## Directions
Return every line of the records below that contains the word "Instruction".

# # #

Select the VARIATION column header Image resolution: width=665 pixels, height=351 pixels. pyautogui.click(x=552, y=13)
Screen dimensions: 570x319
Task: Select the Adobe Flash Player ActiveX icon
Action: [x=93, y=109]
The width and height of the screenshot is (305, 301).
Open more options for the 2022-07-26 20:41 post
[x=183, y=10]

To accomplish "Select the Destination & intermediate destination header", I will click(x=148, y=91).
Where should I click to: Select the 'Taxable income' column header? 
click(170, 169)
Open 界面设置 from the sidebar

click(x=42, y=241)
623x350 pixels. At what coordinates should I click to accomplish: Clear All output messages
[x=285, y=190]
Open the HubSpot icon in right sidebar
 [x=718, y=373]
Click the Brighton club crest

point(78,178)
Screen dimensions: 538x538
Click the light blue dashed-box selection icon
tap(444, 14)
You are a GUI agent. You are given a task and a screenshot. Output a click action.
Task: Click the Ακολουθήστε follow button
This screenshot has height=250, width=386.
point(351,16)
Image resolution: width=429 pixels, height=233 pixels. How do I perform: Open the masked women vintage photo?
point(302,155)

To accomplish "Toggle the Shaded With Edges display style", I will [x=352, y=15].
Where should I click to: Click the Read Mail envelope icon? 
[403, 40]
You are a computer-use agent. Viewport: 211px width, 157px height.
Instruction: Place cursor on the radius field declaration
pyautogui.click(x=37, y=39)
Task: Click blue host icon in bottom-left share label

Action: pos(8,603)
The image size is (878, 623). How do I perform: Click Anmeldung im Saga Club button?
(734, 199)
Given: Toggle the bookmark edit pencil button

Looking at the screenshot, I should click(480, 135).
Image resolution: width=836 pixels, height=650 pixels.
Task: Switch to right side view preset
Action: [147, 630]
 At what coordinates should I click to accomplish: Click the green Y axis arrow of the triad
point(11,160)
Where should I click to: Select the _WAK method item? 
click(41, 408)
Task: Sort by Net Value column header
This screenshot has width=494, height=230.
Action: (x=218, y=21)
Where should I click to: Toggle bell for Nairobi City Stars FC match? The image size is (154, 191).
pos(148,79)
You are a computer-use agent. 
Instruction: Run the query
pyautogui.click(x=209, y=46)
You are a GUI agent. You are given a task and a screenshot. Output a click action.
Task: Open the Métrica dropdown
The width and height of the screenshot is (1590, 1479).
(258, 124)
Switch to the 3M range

# # #

## Solution to the problem
Instruction: Place cursor on the radius field declaration
Instruction: Run the query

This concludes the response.